(*) Summary: Metabolic
networks perform some of the most fundamental functions in living
cells, including energy transduction and building block biosynthesis.
Yet, it is still a mystery how these complex biochemical networks
emerged, and how they reached their current structure. I will present
simplified mathematical models, which can provide insight into the
potential principles governing the emergence and evolution of
metabolism and of living systems.
____________________________________________________
(**) Dr. Daniel Segre'
is Assistant Professor in the Bioinformatics Graduate Program, at the
Department of Biology, and Department of Biomedical Engineering, Boston
University.
He
began his education at the University of Trieste, where he obtained a
Physics degree in 1994. He went on to his M.Sc. at the at the
Department of Molecular Genetics of the Weizmann Institute of Science,
in Israel. His Life-Science Ph.D. was granted in the year 2002. His
postdoctoral work during the years 2001-2004 was at the Harvard Medical
School, in the Department of Genetics and Computational Biology.

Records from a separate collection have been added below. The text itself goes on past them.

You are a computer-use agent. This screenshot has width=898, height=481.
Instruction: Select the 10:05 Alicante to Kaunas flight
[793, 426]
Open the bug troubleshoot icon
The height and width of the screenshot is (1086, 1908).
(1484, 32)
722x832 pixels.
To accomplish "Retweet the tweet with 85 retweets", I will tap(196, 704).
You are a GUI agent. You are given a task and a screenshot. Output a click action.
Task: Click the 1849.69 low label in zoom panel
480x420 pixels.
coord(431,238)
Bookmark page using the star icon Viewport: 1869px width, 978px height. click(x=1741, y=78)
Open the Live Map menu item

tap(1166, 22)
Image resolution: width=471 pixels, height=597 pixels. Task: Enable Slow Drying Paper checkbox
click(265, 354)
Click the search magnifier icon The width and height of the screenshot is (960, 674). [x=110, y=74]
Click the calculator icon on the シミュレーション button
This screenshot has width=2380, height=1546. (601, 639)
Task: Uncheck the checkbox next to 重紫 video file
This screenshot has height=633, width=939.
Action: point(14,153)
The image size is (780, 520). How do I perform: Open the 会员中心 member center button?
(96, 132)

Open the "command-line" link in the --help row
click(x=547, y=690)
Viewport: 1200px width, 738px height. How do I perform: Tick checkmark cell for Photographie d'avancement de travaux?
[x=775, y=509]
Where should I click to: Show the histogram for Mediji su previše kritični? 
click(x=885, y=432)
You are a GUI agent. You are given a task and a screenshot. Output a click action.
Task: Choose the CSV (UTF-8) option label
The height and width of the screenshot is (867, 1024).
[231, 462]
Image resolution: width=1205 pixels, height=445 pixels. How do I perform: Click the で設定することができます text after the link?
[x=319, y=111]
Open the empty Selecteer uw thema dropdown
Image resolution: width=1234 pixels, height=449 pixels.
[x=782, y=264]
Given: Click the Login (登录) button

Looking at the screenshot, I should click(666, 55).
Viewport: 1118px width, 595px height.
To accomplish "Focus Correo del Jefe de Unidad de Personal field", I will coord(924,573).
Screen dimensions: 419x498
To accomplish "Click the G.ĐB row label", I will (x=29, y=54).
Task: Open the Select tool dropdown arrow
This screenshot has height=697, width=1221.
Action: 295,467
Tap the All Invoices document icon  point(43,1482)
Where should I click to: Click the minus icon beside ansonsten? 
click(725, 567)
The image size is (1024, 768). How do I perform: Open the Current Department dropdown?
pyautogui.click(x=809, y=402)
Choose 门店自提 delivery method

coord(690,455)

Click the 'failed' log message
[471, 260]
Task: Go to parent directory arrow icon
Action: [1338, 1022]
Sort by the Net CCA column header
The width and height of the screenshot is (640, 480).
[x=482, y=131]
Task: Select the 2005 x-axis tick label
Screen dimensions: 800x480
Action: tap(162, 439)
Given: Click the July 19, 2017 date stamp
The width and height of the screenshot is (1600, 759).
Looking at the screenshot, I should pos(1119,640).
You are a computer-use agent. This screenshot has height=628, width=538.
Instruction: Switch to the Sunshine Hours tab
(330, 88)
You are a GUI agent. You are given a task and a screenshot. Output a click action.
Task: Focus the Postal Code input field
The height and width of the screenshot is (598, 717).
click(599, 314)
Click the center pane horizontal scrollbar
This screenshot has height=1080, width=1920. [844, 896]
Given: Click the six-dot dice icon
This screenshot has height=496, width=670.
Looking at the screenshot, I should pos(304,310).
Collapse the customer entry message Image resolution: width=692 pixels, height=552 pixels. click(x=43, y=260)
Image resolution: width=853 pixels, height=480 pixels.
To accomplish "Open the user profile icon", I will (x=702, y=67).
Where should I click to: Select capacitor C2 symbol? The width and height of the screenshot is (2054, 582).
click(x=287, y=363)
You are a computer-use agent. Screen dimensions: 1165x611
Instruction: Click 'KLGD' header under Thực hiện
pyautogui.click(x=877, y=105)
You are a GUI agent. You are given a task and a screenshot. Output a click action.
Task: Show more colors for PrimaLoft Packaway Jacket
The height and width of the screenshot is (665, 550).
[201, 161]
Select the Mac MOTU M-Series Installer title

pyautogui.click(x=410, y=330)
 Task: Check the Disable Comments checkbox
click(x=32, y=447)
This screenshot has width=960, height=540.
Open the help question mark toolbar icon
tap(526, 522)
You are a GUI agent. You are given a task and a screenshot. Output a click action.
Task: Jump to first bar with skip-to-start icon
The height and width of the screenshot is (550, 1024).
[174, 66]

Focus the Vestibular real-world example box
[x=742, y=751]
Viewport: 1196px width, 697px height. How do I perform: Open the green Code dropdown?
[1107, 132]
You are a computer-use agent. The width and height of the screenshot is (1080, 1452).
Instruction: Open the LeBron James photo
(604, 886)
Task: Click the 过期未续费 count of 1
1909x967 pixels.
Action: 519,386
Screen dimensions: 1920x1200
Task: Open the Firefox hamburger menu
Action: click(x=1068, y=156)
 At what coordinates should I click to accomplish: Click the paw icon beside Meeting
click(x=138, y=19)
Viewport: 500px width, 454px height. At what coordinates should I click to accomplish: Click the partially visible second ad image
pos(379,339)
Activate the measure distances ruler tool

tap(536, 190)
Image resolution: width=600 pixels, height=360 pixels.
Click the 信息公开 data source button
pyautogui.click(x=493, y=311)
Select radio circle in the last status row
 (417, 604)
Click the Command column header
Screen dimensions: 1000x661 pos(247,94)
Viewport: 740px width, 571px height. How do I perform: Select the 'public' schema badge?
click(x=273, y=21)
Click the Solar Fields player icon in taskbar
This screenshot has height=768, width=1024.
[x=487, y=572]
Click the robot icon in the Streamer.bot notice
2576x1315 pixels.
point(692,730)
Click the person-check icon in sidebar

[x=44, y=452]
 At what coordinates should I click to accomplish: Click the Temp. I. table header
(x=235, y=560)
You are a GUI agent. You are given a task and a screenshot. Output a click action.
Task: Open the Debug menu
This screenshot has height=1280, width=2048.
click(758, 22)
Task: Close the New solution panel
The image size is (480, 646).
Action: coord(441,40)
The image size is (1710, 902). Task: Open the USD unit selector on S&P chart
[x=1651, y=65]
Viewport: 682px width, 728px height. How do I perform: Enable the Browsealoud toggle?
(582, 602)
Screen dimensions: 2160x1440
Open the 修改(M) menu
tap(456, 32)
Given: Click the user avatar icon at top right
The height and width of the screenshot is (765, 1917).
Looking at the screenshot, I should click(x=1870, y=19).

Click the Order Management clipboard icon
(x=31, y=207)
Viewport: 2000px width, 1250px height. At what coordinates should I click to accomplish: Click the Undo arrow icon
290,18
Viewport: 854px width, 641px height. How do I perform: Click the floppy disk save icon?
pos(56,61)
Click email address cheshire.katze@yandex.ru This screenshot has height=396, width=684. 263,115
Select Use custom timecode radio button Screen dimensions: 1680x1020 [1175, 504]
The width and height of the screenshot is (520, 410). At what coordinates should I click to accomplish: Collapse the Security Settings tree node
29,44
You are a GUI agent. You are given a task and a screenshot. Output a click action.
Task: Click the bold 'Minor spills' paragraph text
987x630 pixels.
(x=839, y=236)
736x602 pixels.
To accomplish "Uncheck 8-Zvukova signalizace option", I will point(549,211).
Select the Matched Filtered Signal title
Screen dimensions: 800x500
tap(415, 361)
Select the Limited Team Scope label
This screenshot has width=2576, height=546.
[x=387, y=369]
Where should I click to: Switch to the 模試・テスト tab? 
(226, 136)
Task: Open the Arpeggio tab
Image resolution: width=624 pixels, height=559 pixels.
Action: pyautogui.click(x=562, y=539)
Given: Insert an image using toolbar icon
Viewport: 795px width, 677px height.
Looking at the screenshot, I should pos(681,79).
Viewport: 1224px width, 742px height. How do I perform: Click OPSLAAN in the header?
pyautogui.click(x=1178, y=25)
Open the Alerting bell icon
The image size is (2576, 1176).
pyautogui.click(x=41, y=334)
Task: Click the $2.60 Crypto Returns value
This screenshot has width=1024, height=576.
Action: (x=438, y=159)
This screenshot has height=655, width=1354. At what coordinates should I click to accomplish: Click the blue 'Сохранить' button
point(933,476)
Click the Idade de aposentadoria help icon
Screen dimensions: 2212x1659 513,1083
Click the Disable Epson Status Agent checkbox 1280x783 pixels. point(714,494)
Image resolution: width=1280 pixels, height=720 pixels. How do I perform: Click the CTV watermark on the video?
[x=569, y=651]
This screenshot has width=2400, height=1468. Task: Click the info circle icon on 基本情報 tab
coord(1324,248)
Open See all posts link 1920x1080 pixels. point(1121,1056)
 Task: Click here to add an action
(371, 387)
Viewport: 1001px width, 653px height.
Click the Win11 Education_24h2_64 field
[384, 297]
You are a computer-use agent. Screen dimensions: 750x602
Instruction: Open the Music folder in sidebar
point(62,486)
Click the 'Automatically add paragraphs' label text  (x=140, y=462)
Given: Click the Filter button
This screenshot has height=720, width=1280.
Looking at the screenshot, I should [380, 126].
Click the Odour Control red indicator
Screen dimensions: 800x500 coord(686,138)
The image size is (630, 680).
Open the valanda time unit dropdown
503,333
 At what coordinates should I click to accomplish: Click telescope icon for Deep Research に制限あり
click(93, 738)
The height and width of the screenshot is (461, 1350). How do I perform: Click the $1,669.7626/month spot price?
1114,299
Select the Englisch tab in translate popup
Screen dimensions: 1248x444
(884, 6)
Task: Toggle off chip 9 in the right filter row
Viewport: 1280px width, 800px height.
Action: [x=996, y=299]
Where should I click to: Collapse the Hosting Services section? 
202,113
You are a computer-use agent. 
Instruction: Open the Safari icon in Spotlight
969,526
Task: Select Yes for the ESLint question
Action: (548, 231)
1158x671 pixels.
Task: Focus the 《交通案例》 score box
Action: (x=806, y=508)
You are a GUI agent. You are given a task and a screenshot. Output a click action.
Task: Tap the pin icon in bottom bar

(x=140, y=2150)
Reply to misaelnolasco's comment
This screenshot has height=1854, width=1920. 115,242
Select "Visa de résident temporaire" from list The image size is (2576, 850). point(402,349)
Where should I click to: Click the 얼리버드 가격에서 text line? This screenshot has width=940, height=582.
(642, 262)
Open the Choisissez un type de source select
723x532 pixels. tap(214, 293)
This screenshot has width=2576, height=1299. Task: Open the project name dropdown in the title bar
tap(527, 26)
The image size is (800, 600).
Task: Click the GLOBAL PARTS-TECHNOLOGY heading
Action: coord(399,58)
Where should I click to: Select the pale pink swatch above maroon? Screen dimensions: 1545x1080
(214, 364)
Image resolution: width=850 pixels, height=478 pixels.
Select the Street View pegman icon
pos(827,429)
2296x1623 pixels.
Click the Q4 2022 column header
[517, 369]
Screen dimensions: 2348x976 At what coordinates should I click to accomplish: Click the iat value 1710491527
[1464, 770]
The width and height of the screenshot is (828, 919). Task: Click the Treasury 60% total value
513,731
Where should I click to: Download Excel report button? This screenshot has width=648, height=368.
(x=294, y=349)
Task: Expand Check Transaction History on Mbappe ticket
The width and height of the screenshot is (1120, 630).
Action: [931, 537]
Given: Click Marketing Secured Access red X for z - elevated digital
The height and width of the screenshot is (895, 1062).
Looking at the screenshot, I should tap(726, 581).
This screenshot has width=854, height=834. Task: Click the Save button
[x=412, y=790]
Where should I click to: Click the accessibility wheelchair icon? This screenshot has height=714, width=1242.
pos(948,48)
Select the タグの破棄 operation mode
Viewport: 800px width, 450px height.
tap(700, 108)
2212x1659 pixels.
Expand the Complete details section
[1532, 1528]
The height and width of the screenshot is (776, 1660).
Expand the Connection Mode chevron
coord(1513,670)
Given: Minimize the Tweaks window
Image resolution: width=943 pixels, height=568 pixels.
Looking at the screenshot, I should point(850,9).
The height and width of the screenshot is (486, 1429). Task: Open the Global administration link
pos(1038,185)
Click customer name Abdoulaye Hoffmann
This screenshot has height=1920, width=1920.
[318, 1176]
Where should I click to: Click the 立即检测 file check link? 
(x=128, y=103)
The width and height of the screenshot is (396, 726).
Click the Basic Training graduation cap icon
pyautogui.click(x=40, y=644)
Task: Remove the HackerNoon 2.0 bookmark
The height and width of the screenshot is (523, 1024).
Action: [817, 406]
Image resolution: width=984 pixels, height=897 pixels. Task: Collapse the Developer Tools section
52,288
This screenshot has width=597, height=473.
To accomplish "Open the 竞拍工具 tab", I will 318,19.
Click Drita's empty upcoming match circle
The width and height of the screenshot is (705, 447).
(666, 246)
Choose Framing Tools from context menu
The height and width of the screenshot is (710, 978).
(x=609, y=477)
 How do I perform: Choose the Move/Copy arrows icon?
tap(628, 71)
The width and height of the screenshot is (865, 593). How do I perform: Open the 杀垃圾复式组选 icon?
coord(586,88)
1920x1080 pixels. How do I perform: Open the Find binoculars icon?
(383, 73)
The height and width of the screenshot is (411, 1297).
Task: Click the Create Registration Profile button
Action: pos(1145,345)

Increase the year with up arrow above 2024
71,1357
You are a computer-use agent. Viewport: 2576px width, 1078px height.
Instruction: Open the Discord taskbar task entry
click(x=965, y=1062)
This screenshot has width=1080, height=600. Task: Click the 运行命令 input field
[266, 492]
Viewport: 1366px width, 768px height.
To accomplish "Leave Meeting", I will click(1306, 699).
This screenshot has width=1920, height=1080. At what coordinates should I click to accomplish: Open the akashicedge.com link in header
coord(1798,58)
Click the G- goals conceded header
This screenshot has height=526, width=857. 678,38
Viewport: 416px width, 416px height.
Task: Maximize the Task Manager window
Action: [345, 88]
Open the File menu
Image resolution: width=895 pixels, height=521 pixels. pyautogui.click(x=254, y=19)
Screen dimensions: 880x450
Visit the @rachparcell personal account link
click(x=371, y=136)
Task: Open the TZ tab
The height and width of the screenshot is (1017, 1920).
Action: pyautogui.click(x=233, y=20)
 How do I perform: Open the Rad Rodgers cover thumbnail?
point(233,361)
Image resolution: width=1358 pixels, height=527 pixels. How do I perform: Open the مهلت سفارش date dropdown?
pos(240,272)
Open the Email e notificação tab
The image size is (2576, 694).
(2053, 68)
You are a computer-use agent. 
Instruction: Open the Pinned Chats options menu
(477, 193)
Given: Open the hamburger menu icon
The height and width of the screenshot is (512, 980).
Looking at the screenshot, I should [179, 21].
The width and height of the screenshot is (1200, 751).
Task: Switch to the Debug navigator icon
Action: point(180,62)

His
present position has been held since the year 2005.
Dr.
Segre has been a Visiting Scholar at the Lawrence Livermore National
Laboratory, Bioscience Division. He has also been Associate Editor of The
Public Library of Science Computational Biology, a publication that
features works of exceptional significance for our further
understanding of living systems at all scales-from molecules and cells
to ecosystems-through the application of computational methods.
His
remarkable early research in astrobiology, namely on the Lipid World,
was done at Weizmann in collaboration with Professor Doron Lancet. Some
of this work has already been presented at the Trieste Conferences of
Astrobiology that were held at the ICTP. He has also recently lectured at the ICTP School and Conference: From Biological Networks to Cellular Function.